* Zu erledigen: In welchem Umkreis darf laut dem Text zur Saatmaisvermehrung kein anderer Mais angebaut werden? Bitte antworte knapp.

Quer gelesen
– Durch Swissmais ist die Saatmaisvermehrung in der Schweiz zentral organisiert.
– Das agronomische Know-how der Saatmaisvermehrung stärkt die Eigenständigkeit der Schweizer Landwirtschaft.
– Durch internationale Standards kann die Schweiz ihr Saatgut weltweit handelbar machen – und bleibt zugleich Teil eines globalen Wissensaustauschs.
Spezielles Können im Anbau
Mais ist wärmeliebend. Für die Saatgutvermehrung braucht es Isolation, eine stabile Witterung und eine saubere Bestäubung. Die erfolgreichsten Sorten sind Hybride. Dafür werden zwei unterschiedliche Inzuchtlinien miteinander gekreuzt. Damit sich die Mutterpflanzen nicht selbst befruchten, wird ihre pollentragende Fahne entfernt. Zudem darf im Umkreis von 200 m kein anderer Mais angebaut werden, um Fremdpollen zu vermeiden.
Auch während der Vegetation verlangt der Saatmaisanbau höchste Sorgfalt. Bewässerung ist meist nötig, und die Ernte unterscheidet sich von der normalen Körnermaisproduktion: Die Kolben werden als Ganzes geerntet, getrocknet und einzeln gedroschen. Das erfordert grosses Fachwissen und eine entsprechende technische Ausrüstung – angefangen beim Kolbenpflücker.
Regionale, aber doch zentrale Koordination
Seit den 1950er-Jahren entwickelte sich die Maisvermehrung in der Schweiz schrittweise. Zunächst dominierten die von den agronomischen Stationen in Oerlikon und Lausanne gezüchteten «Orla»-Sorten. Die Maissaatgutproduktion wurde vom Schweizerischen Saatzuchtverband (SZV-FSS) organisiert und in Lenzburg aufbereitet. Mit dem zunehmenden Einsatz ausländischer Sorten und der Branchenrestrukturierung 1995 entstand 1997 Swissmais, um die Produktion regional zu koordinieren. Swissmais erhält von den Zuchtfirmen KWS und Limagrain den Auftrag, bestimmte Sorten und Mengen zu vermehren – derzeit LG32.257, KWS Glasgo, KWS Bajeno, KWS Galismo, KWS Adorado, Armoreen und Wesley (siehe Mais Top 10 2026) sowie einige DSP Delley-Linien.
Die vermehrenden Betriebe erhalten technisches Wissen und maschinelle Unterstützung. Sind sie in einer der zwei offiziellen Vermehrungsregionen (Waadtländer Côte und Rheintal), erleichtert dies die Koordination. Die Aufbereitung erfolgt in der Saatgutzentrale ASS in Moudon. «Früher organisierte die Vermehrung der Schweizerische Saatzuchtverband SZV-FSS», sagt Matthieu Pasquier, Geschäftsführer von Swissmais. «Heute steuern wir das zentral – für die Effizienz und Qualität.»

* Datensätze:
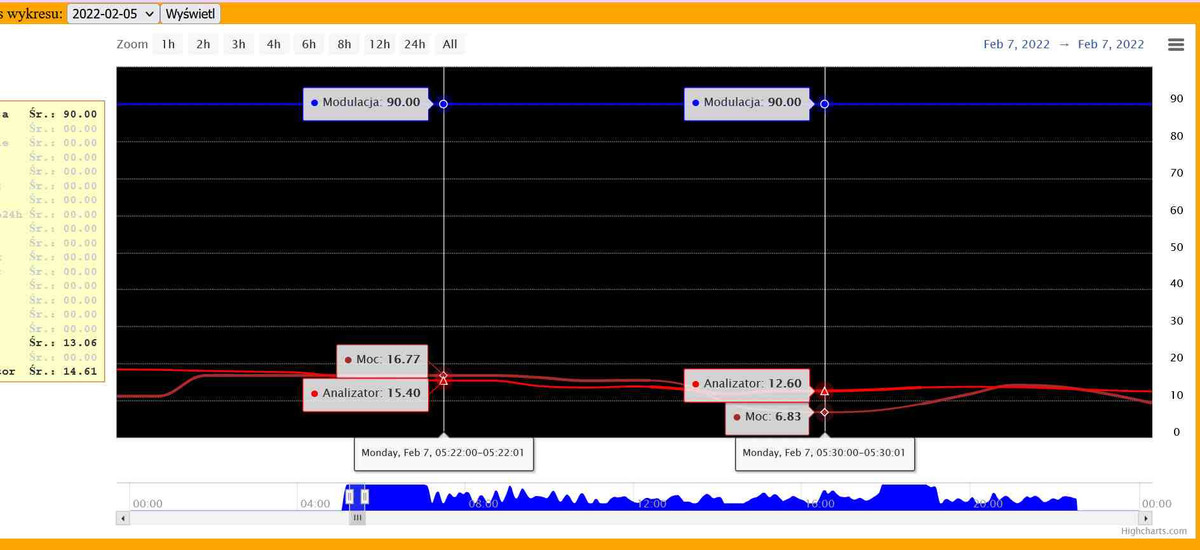This screenshot has height=550, width=1200.
Task: Open the chart context menu hamburger icon
Action: [x=1176, y=44]
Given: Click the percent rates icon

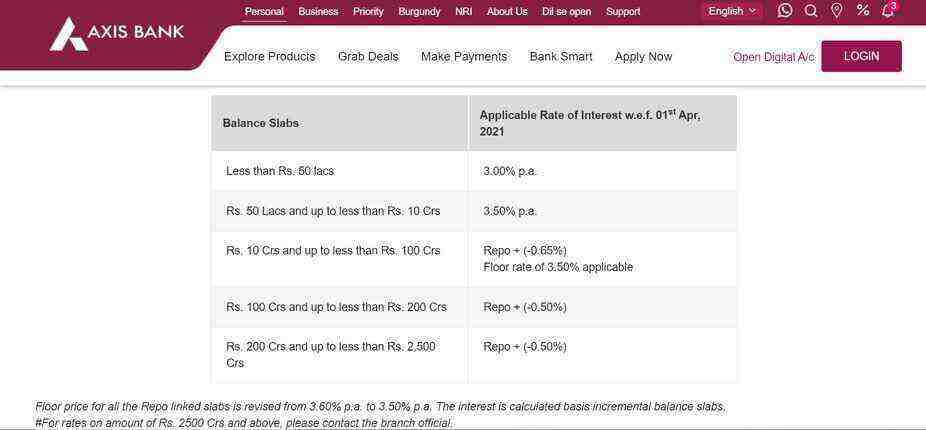Looking at the screenshot, I should coord(863,10).
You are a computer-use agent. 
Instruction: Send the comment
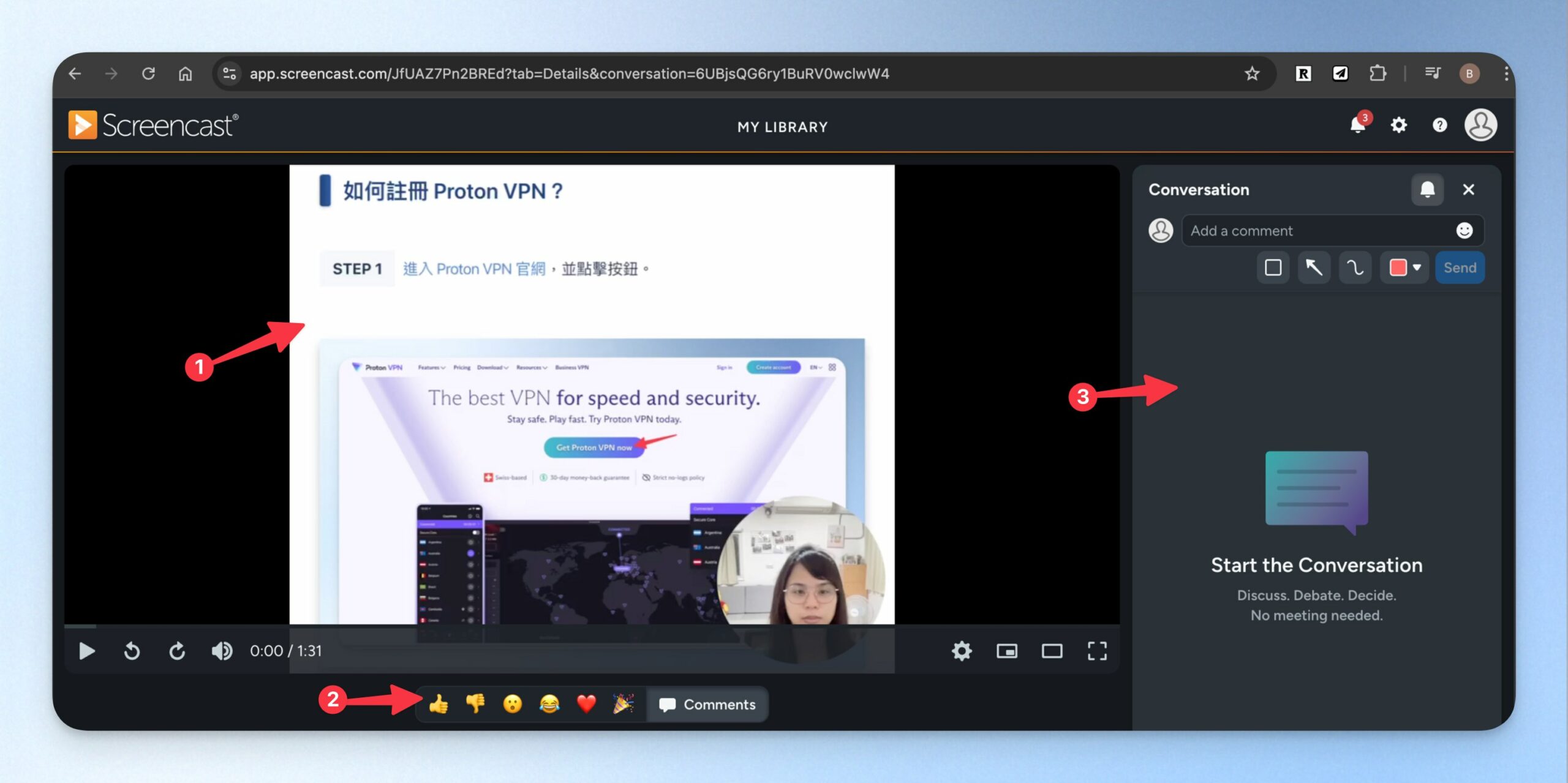point(1460,268)
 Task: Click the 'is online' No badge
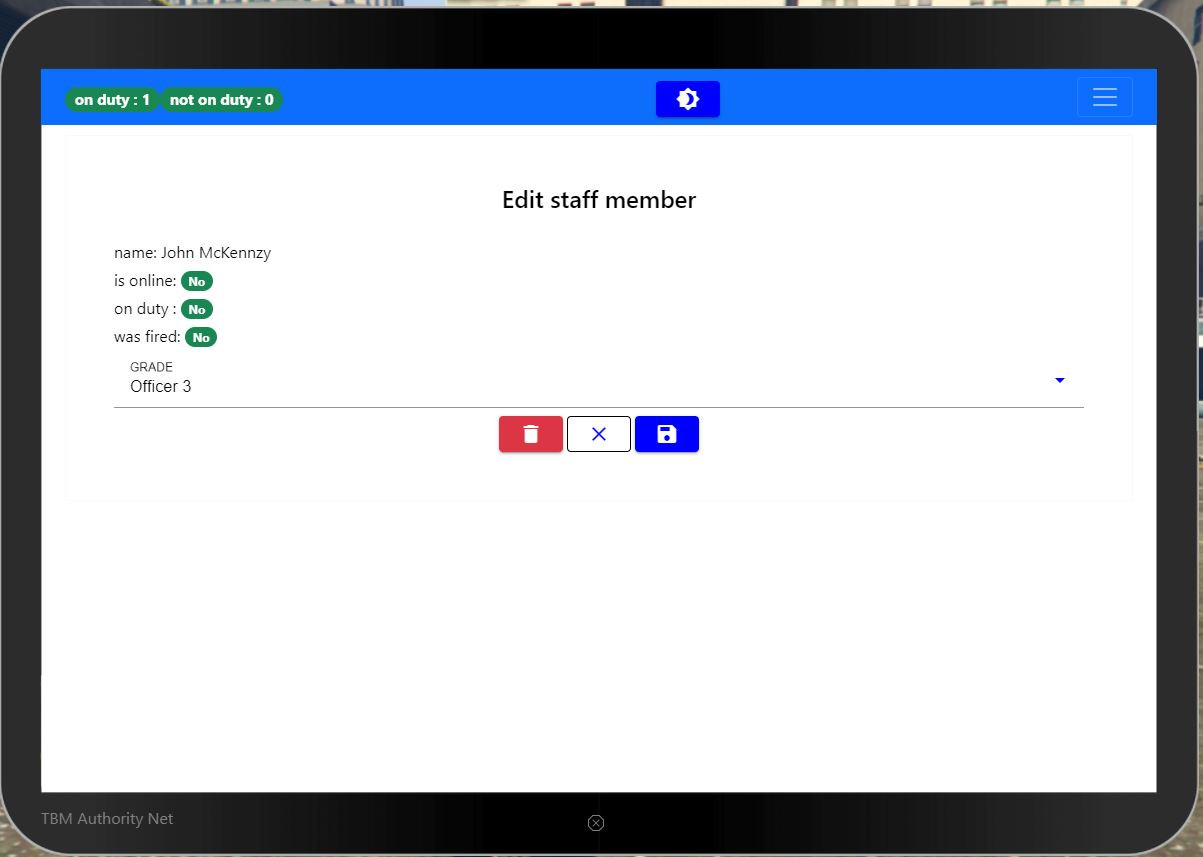click(x=197, y=281)

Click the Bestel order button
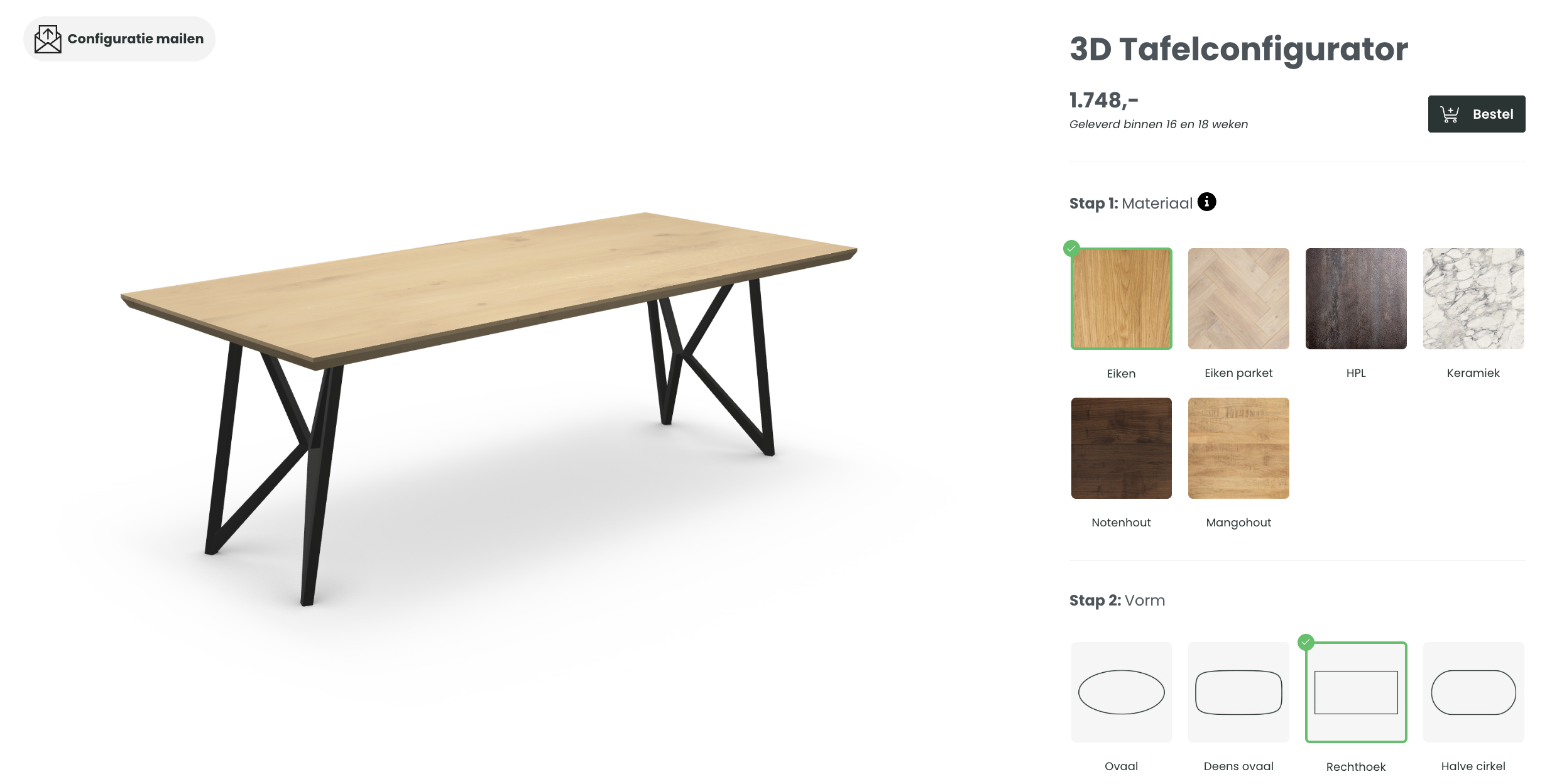pos(1477,114)
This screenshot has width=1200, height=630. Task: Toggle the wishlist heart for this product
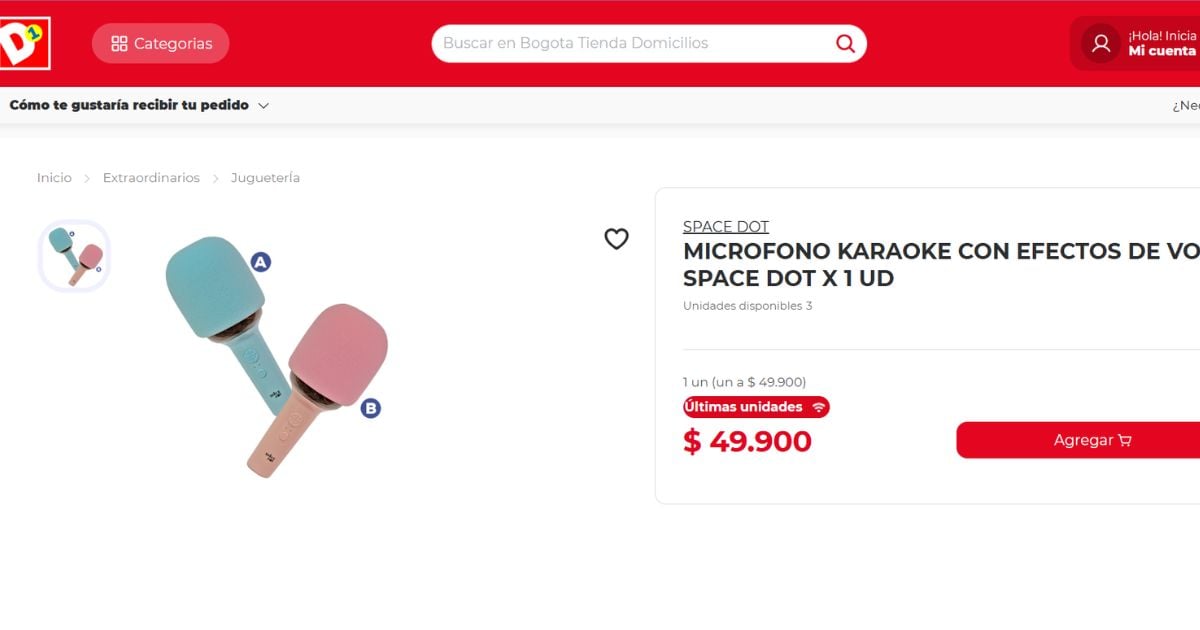click(617, 239)
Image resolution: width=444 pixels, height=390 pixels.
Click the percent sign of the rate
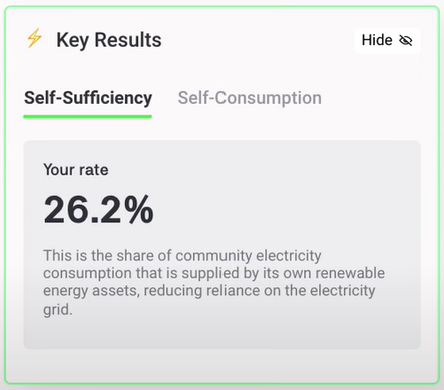click(x=139, y=210)
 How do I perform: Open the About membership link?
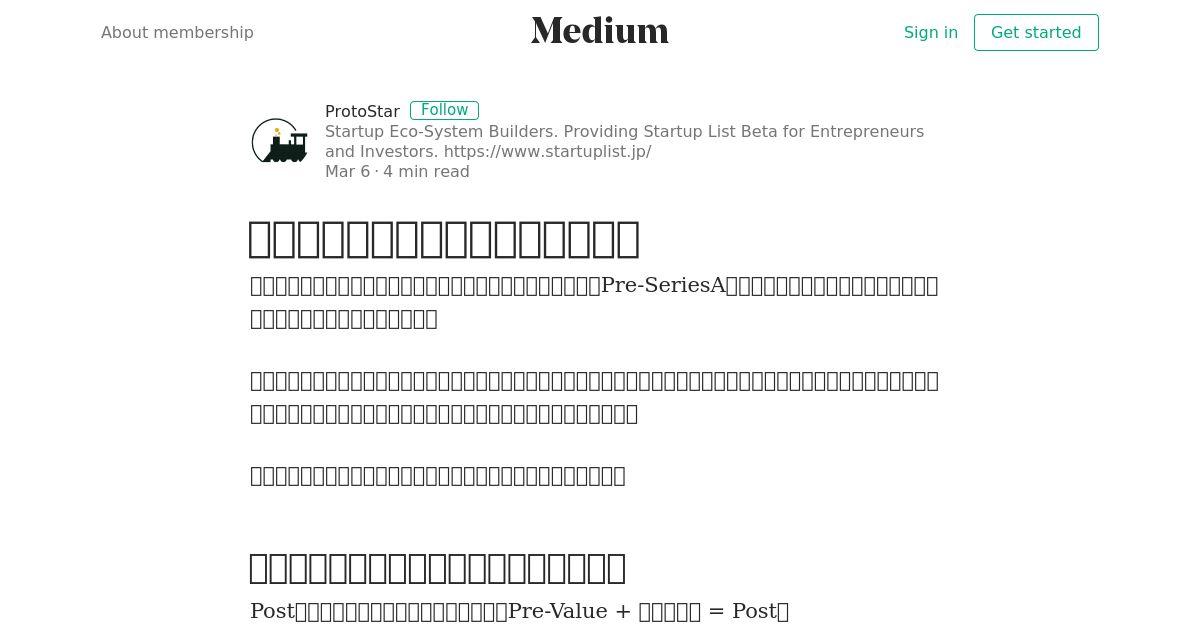point(177,32)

* Vollständige Antwort: Im Umkreis von 200 m.